An excellent study of the sources for Marcantonio’s Quos Ego after Raphael has been made by Lawrence Nees, who shows that the compositional format of the engraving was inspired by a type of small Roman relief of the first century A.D., known as a tabula iliaca. (…) Nees also investigates the immediate source for the engraving, which he believes was designed by Raphael in ca. 1515 specifically for Marcantonio to engrave. That the source for the engraving was Raphael and not Peruzzi, as has been suggested by others, is confirmed by the similarity of the Neptune scene to Raphael’s Vision of Ezekiel (Florence, Pitti Palace) and also by the existence of a heavily pricked and damaged drawing at Chatsworth of the scene of Ilioneus and the Trojans before Dido. Nees considers the drawing to be a preliminary sketch by Raphael for the engraving; it is at least a drawing from the Raphael workshop. The main scene in the center of Neptune Calming the Tempest is also thought to be based upon a lost Raphael project for a composition reflected in a copy of a lost drawing, now in Bergamo (Accademia Carrara).

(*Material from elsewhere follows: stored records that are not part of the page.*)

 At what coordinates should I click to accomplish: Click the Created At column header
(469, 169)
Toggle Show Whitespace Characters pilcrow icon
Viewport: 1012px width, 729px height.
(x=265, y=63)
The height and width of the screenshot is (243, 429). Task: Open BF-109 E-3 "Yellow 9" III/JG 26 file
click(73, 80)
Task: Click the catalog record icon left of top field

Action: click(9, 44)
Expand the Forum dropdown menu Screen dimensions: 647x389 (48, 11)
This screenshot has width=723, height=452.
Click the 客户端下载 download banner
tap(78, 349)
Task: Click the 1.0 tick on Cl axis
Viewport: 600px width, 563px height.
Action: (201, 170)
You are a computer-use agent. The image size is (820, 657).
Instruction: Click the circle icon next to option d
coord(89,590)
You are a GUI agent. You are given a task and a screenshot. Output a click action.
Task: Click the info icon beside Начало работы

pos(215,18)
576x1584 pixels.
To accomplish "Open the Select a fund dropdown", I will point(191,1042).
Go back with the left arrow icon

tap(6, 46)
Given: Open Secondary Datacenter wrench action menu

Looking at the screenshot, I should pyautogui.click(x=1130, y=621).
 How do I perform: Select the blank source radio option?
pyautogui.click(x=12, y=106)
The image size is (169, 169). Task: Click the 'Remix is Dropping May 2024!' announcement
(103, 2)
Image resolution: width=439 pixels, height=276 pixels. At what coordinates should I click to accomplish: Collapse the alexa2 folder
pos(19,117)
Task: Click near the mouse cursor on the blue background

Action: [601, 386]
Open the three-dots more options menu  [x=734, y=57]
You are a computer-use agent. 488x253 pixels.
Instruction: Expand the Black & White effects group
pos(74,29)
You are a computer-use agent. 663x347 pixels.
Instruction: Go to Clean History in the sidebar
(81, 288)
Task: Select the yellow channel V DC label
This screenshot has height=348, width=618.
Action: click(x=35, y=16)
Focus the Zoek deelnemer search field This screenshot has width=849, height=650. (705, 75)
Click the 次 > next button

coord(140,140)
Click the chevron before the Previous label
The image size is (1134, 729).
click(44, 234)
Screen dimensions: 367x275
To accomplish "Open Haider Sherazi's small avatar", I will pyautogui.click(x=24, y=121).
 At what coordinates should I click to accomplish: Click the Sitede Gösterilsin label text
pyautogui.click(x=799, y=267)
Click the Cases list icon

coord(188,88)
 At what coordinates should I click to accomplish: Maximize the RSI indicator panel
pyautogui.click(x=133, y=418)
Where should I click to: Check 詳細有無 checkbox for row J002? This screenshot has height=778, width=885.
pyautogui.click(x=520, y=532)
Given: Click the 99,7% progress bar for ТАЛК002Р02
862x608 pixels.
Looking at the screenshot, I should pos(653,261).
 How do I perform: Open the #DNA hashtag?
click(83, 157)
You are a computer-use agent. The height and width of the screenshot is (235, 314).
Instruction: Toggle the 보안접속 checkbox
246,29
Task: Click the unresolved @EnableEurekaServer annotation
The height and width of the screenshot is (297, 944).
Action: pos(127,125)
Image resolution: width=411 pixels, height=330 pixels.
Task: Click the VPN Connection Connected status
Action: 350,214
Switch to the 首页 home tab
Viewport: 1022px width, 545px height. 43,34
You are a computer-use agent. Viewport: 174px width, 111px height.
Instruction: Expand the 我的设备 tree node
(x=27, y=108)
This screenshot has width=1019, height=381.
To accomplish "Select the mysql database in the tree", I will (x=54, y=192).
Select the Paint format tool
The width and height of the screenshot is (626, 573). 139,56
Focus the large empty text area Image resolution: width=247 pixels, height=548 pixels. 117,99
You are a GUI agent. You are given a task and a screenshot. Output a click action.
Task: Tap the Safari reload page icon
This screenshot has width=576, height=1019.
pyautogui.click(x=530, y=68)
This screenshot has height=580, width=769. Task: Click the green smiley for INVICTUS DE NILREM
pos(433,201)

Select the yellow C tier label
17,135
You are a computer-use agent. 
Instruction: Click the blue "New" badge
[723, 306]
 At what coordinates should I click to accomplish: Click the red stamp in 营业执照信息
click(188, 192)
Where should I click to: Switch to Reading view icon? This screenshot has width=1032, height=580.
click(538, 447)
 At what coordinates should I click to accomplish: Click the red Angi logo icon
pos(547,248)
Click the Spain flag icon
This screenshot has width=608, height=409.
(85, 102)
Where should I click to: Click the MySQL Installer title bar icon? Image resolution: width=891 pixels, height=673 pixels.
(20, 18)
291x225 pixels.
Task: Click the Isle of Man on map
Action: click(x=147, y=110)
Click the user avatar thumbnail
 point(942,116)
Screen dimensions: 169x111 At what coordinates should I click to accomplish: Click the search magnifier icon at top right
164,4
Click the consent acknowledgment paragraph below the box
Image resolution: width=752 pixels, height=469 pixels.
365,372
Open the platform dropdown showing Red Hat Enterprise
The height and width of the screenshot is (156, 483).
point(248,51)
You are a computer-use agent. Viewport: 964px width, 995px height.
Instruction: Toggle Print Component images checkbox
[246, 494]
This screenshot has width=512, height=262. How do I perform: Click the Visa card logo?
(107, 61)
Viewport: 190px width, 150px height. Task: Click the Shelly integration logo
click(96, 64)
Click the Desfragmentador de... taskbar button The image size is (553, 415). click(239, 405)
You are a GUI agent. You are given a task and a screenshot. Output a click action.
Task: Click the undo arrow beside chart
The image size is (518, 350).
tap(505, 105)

The Quos Ego must also be considered as a major work in the oeuvre of Marcantonio, for it is a composition of major proportions and complexity. On the basis of style, it seems to date from about 1515-1516, the period in which the engraver was simultaneously developing his systematic modeling technique and his manner of creating atmospheric and chiaroscuro effects. Although no other print by Marcantonio is really comparable to the Quos Ego, there are similarities of a general kind to contemporary works such as The Morbetto and the St. Cecilia. In all these prints, the buring work is dense and fine, and in rich impressions this produces an almost granular texture in areas of darkness. The chiaroscuro effects are particularly flamboyant in the central scene of the Quos Ego, where the nude figure of Neptune is dramatically highlighted in response to the flashes of lightning in the tempest. Marcantonio’s handling of the ruffled waves and blowing coulds recalls Dürer’s waves in the engraving of the Sea Monster or the dark skies in some of the Apocalypse woodcuts.
Innis H. Shoemaker, The engravings of Marcantonio Raimondi, Lawrence (Kansas), Spencer Museum of Art, 1981, p. 120.